• [EXERCISE DESCRIPTION]:
Could you return each of the rows below word for word, leaving the pictures out?
## START
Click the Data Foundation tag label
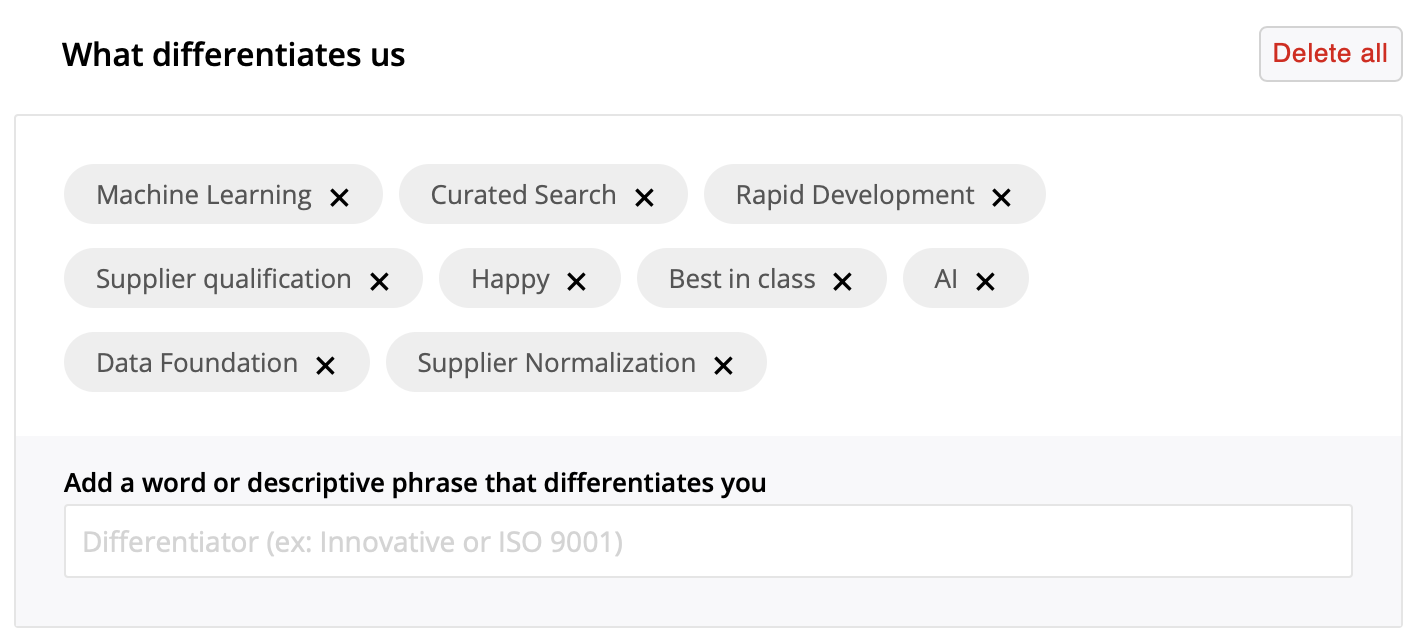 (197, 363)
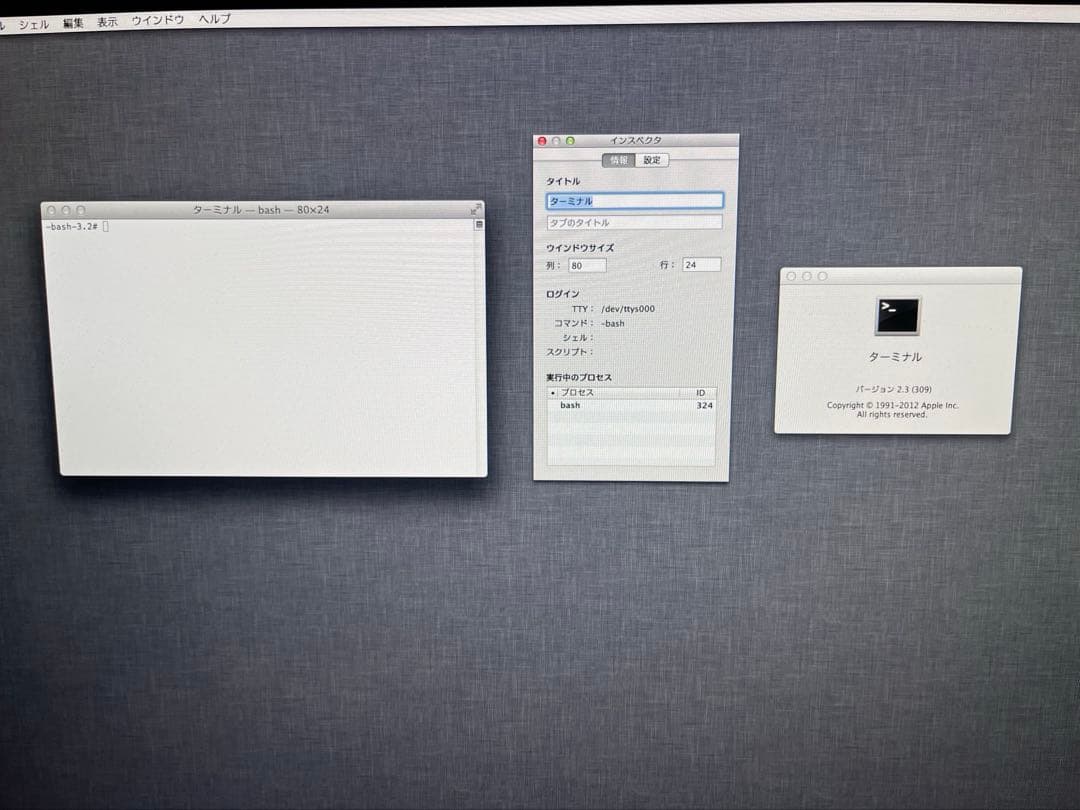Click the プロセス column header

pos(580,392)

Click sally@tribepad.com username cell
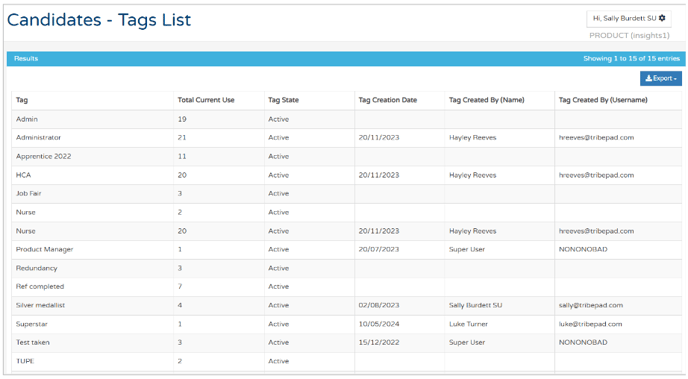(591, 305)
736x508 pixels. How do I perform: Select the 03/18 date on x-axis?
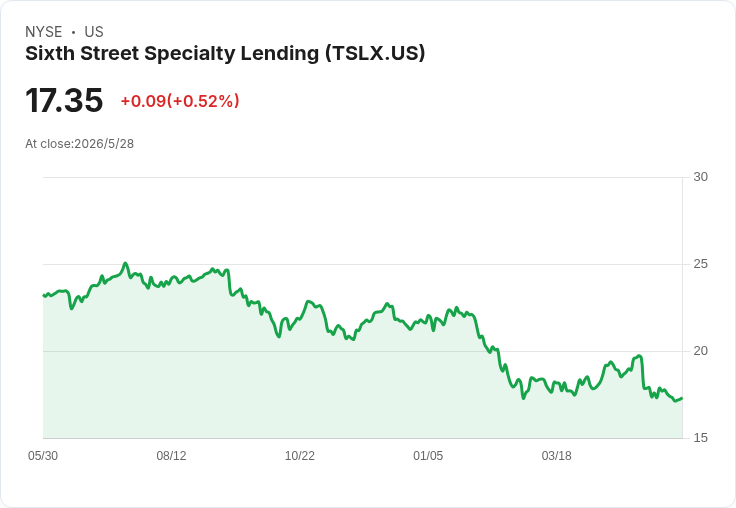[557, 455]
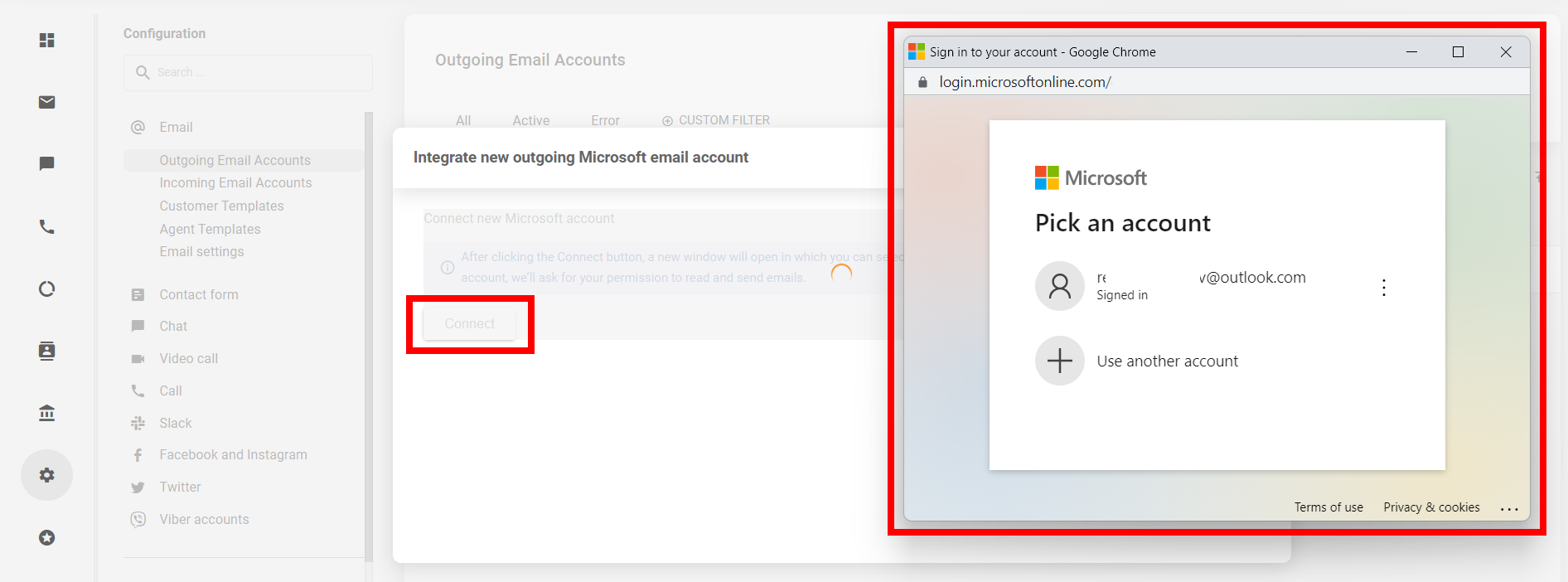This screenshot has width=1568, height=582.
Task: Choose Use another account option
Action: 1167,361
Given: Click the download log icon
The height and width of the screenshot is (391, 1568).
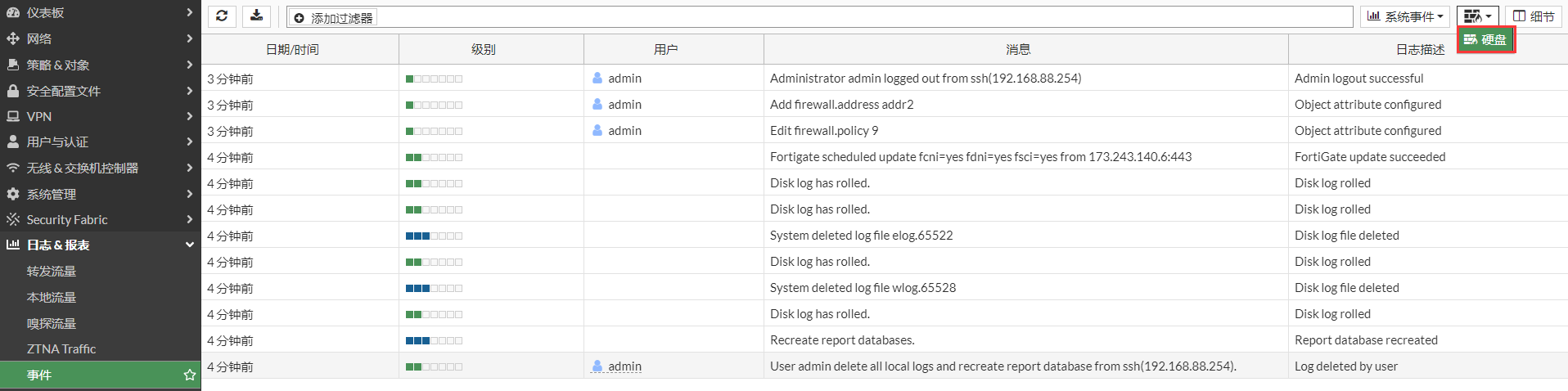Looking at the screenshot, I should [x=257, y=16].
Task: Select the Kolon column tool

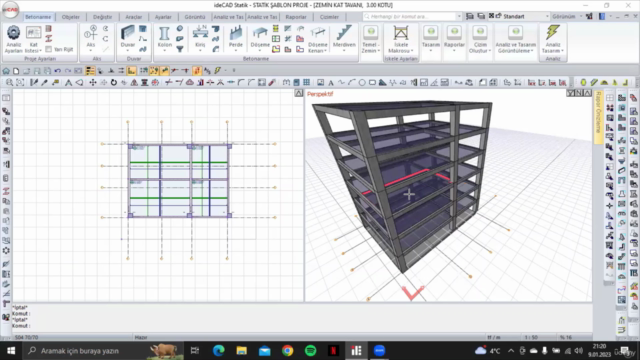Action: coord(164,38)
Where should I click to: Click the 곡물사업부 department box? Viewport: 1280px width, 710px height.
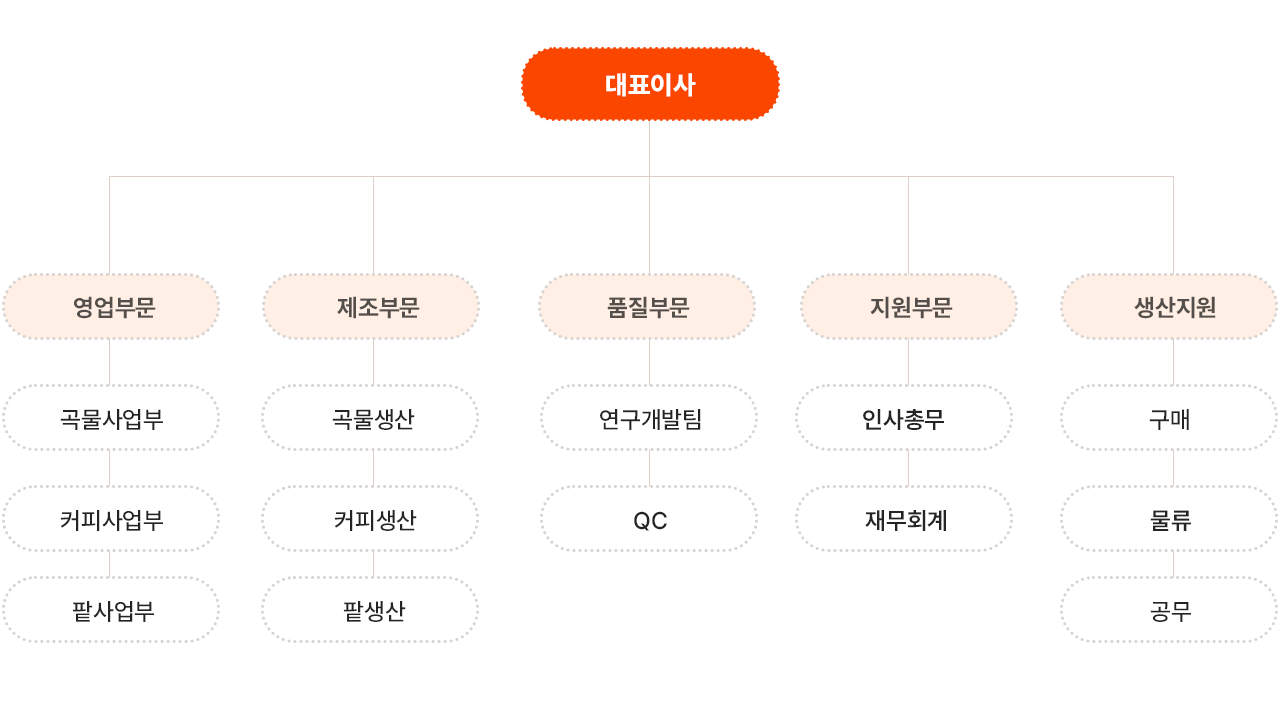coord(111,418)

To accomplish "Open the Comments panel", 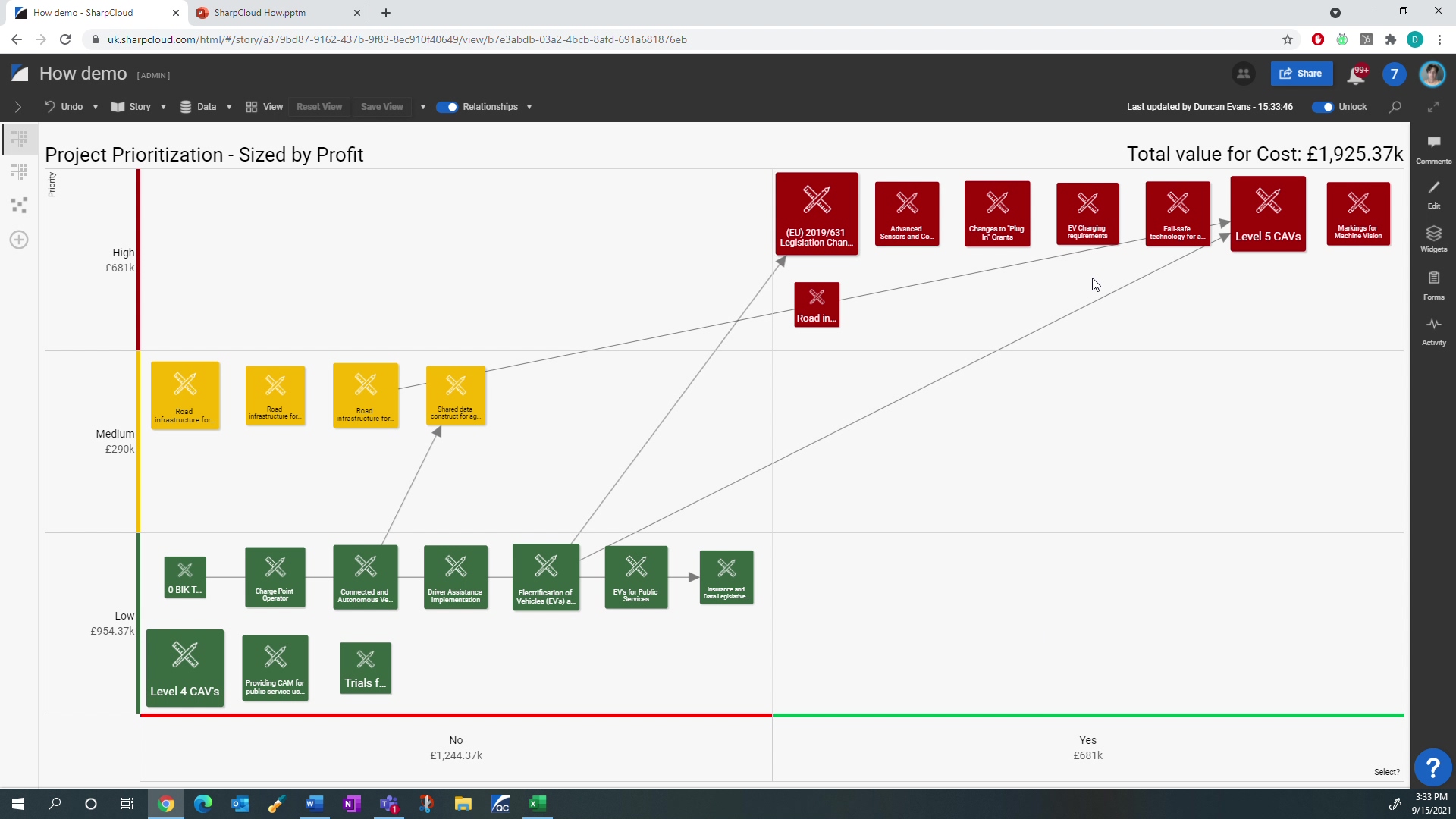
## END
• [TASK RESULT]:
Click the Data Foundation tag label
 (197, 363)
Click the プロセス column header

pos(580,392)

Click sally@tribepad.com username cell
(591, 305)
736x508 pixels. How do I perform: Select the 03/18 date on x-axis?
[557, 455]
This screenshot has width=1568, height=582.
Task: Choose Use another account option
Action: 1167,361
Given: Click the download log icon
The height and width of the screenshot is (391, 1568).
Looking at the screenshot, I should [x=257, y=16].
Task: Select the Kolon column tool

Action: coord(164,38)
Where should I click to: Click the 곡물사업부 department box? Viewport: 1280px width, 710px height.
coord(111,418)

To accomplish "Open the Comments panel", 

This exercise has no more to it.